Foibles? Did you say foibles? Oh, don't get me started on human foibles.
Here's a point however, the prenatal condition in mammals is a type of dependence, but it is not generally behavioral dependence. In non-placental mammals there is a behavior which occurs when the offspring travels to the pouch to complete developing, such as in panda bears and others. I imagine in zoology texts there is complete terminology for all of this process.
Dependence as a drive refers only to behavioral expressions of dependence.
I have used the acronym MARO for mutually assured reproductive opportunity, but this applies only to the general case of an entire population, not the special case of the individual. MARO of course, explains MAD, mutualy assured destruction, which "guided" our politics through the cold war, but maybe I won't go into detail now.
The point is, in general everyone gets opportunity. This regulates combative competition. The result is a high (relatively) reproductive rate in a species with a long post-natal maturation. Fifteen years is long.
What it means for the individual reminds me of a Sienfeld (sp?) joke- "We're men, we're everywhere, and if there's a woman there, we have a man working on it.
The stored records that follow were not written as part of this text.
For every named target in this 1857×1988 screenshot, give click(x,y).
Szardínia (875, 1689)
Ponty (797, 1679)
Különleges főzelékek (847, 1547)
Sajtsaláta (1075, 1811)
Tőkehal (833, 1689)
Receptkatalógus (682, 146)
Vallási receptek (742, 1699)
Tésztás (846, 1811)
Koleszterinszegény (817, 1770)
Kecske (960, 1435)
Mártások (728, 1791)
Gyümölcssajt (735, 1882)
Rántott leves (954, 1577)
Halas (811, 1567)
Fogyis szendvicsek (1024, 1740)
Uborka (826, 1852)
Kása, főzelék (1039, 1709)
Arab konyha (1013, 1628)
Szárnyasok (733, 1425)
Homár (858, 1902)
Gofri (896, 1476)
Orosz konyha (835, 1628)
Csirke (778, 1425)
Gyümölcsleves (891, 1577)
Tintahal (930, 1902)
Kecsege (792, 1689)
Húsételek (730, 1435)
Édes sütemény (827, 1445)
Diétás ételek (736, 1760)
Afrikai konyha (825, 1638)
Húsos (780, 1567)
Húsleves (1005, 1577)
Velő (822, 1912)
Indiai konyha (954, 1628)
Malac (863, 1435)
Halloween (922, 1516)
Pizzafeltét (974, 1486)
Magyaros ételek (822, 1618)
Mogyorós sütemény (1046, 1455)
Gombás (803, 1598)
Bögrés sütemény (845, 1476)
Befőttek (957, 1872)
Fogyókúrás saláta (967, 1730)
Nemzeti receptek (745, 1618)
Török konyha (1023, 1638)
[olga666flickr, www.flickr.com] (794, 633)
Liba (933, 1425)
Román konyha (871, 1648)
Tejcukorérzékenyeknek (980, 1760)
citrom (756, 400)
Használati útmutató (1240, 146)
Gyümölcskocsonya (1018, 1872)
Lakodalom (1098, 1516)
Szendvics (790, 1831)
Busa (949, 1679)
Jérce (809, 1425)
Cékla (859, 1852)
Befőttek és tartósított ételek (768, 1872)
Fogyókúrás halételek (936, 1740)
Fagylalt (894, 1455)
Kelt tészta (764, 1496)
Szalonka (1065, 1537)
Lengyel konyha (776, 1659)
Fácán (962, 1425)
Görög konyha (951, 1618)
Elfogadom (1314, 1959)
It may not be our best man, but we have a guy working it."
Well, hang in there, as they say. But, don't be to critical and don't repeat the same mistakes to often.
Which reminds me; I walked in through the library's book sale and found an unread readers digestion copy of "The Celebrated Jumping Frog and Other Stories" for fifty cents. Haven't seen one in ages. "The Man that Corrupted Hadleyburg"? I think maybe next time I'll take a whizz at the creative corner or whatever they're calling it here.
Hmm, maybe I'll even try something brief today, I've still got a few minutes.